→ EXERCISE:
Retype every line of the data below word for word, with no changes.

==== DATA EXTRACT ====

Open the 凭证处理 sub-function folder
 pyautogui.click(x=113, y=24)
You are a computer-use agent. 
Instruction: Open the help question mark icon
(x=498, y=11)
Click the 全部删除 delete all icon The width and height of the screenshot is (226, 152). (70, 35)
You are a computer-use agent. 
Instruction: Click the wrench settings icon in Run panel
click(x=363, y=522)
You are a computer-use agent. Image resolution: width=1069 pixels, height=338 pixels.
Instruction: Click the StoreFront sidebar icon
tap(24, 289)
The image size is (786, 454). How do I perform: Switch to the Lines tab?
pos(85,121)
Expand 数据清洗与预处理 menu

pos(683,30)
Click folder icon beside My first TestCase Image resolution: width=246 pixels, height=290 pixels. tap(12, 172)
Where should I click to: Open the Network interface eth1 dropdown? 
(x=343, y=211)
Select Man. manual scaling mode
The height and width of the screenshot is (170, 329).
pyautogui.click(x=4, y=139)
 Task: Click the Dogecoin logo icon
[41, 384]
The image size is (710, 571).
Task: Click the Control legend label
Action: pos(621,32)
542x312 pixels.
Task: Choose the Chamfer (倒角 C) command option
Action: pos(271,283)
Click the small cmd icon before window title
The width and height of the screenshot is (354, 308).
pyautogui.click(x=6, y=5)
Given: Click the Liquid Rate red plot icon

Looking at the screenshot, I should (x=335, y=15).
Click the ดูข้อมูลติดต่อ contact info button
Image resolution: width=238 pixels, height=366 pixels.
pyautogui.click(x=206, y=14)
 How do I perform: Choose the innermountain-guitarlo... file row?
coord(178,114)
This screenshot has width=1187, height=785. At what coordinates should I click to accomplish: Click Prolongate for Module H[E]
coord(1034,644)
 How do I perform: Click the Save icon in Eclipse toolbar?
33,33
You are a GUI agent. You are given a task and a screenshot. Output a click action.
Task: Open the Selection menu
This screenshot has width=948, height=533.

====

→ THE RESPONSE:
Open the 凭证处理 sub-function folder
 pyautogui.click(x=113, y=24)
You are a computer-use agent. 
Instruction: Open the help question mark icon
(x=498, y=11)
Click the 全部删除 delete all icon The width and height of the screenshot is (226, 152). (70, 35)
You are a computer-use agent. 
Instruction: Click the wrench settings icon in Run panel
click(x=363, y=522)
You are a computer-use agent. Image resolution: width=1069 pixels, height=338 pixels.
Instruction: Click the StoreFront sidebar icon
tap(24, 289)
The image size is (786, 454). How do I perform: Switch to the Lines tab?
pos(85,121)
Expand 数据清洗与预处理 menu

pos(683,30)
Click folder icon beside My first TestCase Image resolution: width=246 pixels, height=290 pixels. tap(12, 172)
Where should I click to: Open the Network interface eth1 dropdown? 
(x=343, y=211)
Select Man. manual scaling mode
The height and width of the screenshot is (170, 329).
pyautogui.click(x=4, y=139)
 Task: Click the Dogecoin logo icon
[41, 384]
The image size is (710, 571).
Task: Click the Control legend label
Action: pos(621,32)
542x312 pixels.
Task: Choose the Chamfer (倒角 C) command option
Action: pos(271,283)
Click the small cmd icon before window title
The width and height of the screenshot is (354, 308).
pyautogui.click(x=6, y=5)
Given: Click the Liquid Rate red plot icon

Looking at the screenshot, I should (x=335, y=15).
Click the ดูข้อมูลติดต่อ contact info button
Image resolution: width=238 pixels, height=366 pixels.
pyautogui.click(x=206, y=14)
 How do I perform: Choose the innermountain-guitarlo... file row?
coord(178,114)
This screenshot has width=1187, height=785. At what coordinates should I click to accomplish: Click Prolongate for Module H[E]
coord(1034,644)
 How do I perform: Click the Save icon in Eclipse toolbar?
33,33
You are a GUI agent. You are given a task and a screenshot. Output a click action.
Task: Open the Selection menu
This screenshot has width=948, height=533.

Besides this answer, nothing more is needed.